## Records
::::::

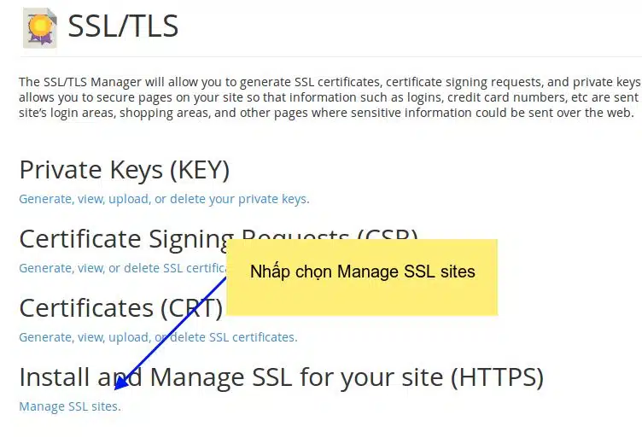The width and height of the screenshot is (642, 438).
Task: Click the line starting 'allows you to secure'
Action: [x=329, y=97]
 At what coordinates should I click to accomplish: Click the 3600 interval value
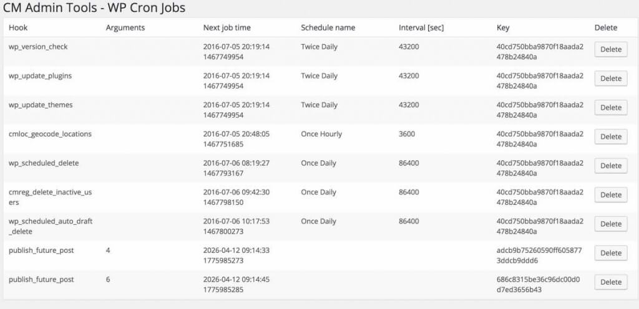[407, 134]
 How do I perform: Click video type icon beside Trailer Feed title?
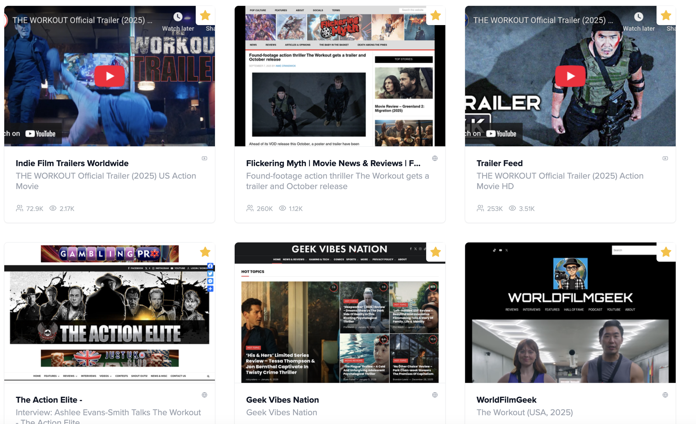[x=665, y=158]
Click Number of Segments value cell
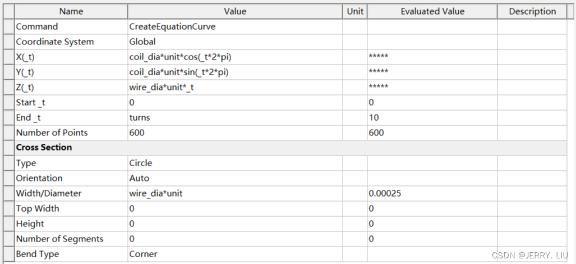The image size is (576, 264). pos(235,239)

::::::

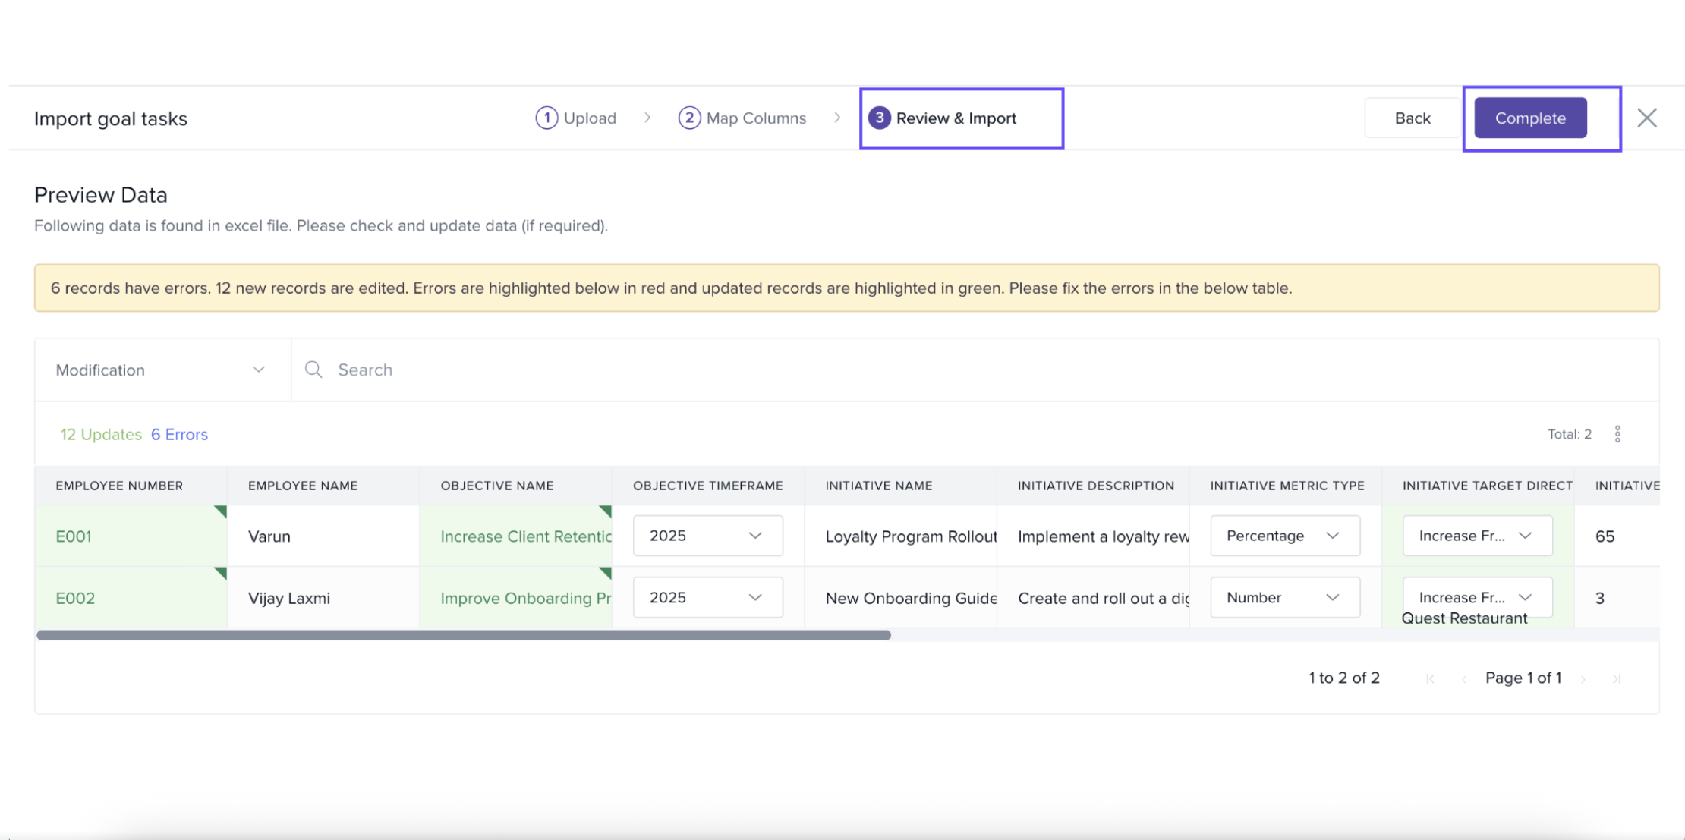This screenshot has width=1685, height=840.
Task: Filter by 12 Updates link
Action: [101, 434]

::::::

Retype the listing starting with the line that contains "This screenshot has width=1685, height=840." and going on through the line that contains "Action: [101, 434]", and leave the pictures out of your answer.

This screenshot has width=1685, height=840.
Task: Filter by 12 Updates link
Action: [101, 434]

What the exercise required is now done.